▼▼▼
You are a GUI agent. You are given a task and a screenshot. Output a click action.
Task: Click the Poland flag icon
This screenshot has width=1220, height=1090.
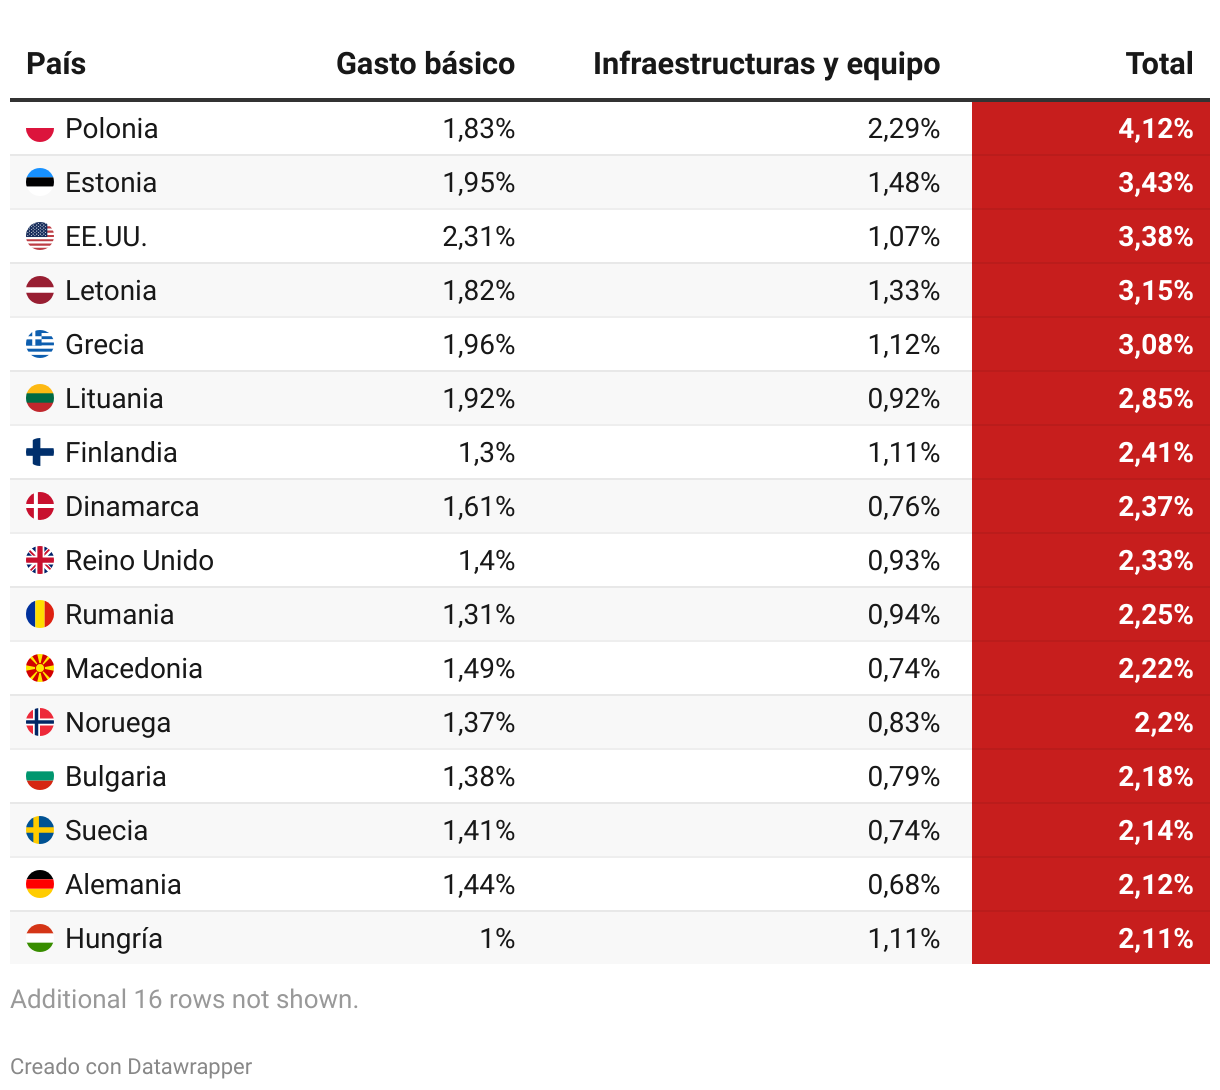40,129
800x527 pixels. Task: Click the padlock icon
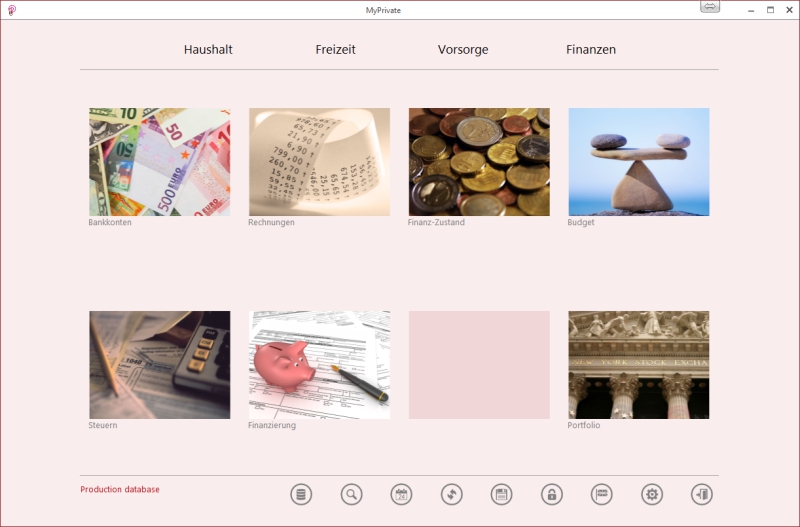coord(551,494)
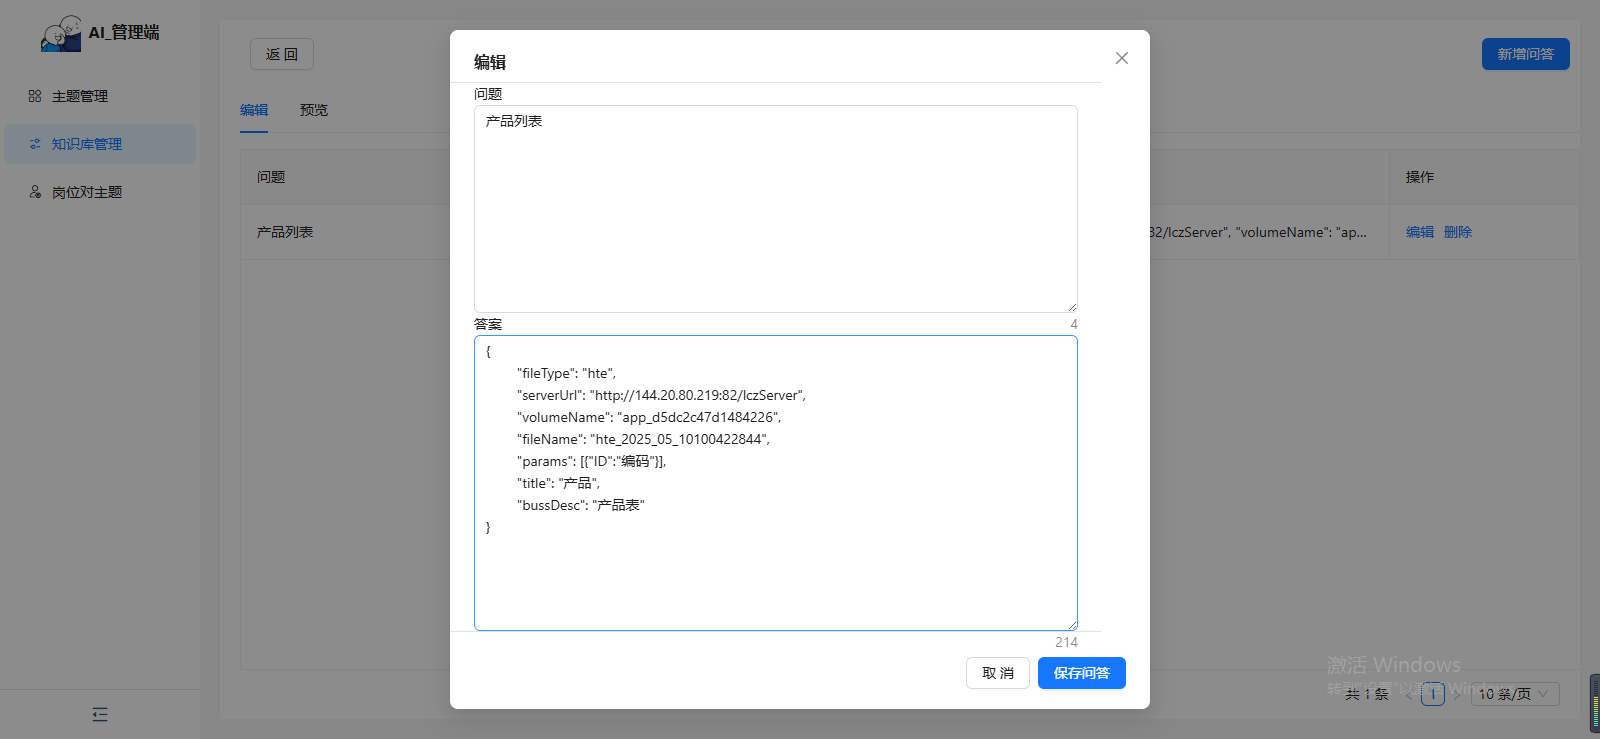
▲▲▲
The answer must be an exact copy of the records above, with the pictures left out.

You are a GUI agent. You are given a task and a screenshot. Output a click action.
Task: Click the Poland flag icon
This screenshot has width=1220, height=1090.
40,129
800x527 pixels. Task: Click the padlock icon
coord(551,494)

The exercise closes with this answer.